DATA SUPPLIED START

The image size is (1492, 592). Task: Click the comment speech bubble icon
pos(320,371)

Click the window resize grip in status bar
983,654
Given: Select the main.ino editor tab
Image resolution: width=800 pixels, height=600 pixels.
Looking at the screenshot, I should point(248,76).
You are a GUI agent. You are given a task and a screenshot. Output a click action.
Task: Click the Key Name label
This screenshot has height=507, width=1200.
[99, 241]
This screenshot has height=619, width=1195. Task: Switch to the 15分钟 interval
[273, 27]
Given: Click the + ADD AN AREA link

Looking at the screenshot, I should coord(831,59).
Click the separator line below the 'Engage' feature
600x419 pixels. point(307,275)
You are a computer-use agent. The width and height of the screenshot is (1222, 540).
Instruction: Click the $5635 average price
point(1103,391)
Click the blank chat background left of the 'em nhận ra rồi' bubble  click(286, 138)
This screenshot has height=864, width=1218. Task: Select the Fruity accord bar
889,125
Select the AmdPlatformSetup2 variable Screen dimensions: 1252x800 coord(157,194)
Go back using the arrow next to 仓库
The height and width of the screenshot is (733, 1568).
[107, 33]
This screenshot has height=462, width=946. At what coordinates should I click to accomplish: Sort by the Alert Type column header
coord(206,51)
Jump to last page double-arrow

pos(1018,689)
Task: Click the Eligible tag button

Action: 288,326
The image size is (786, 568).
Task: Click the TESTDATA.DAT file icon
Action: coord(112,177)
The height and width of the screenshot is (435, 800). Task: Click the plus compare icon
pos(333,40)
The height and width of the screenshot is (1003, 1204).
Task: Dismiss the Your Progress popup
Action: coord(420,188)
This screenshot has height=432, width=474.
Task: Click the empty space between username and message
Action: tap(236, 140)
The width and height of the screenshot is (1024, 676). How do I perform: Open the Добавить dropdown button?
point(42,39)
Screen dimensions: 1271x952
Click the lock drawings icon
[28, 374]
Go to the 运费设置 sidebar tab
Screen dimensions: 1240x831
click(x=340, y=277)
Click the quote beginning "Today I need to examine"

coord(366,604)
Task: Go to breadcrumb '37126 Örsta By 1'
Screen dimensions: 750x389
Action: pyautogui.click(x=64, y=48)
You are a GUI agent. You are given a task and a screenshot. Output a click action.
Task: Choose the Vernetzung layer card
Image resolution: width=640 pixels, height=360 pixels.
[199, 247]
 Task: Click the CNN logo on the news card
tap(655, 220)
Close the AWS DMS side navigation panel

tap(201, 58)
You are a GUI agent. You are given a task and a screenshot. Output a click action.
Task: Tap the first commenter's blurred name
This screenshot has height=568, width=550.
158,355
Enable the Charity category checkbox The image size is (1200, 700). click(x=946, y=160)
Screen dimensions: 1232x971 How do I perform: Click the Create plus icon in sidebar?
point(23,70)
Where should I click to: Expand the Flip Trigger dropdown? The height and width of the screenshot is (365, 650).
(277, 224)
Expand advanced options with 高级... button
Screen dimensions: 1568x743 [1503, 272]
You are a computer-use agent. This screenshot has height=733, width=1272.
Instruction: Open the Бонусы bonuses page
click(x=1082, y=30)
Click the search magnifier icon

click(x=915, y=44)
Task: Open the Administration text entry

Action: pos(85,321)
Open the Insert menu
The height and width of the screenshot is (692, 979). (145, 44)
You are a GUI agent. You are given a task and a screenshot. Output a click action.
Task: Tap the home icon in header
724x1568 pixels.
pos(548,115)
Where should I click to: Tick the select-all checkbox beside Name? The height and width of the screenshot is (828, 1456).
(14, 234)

DATA SUPPLIED END

**WHAT IS NEEDED:** Could you restate word for word the lines above from the one containing "Click the quote" through the one containing "Enable the Charity", both included, and nothing else?

**EXERCISE ANSWER:**
Click the quote beginning "Today I need to examine"

coord(366,604)
Task: Go to breadcrumb '37126 Örsta By 1'
Screen dimensions: 750x389
Action: pyautogui.click(x=64, y=48)
You are a GUI agent. You are given a task and a screenshot. Output a click action.
Task: Choose the Vernetzung layer card
Image resolution: width=640 pixels, height=360 pixels.
[199, 247]
 Task: Click the CNN logo on the news card
tap(655, 220)
Close the AWS DMS side navigation panel

tap(201, 58)
You are a GUI agent. You are given a task and a screenshot. Output a click action.
Task: Tap the first commenter's blurred name
This screenshot has height=568, width=550.
158,355
Enable the Charity category checkbox The image size is (1200, 700). click(x=946, y=160)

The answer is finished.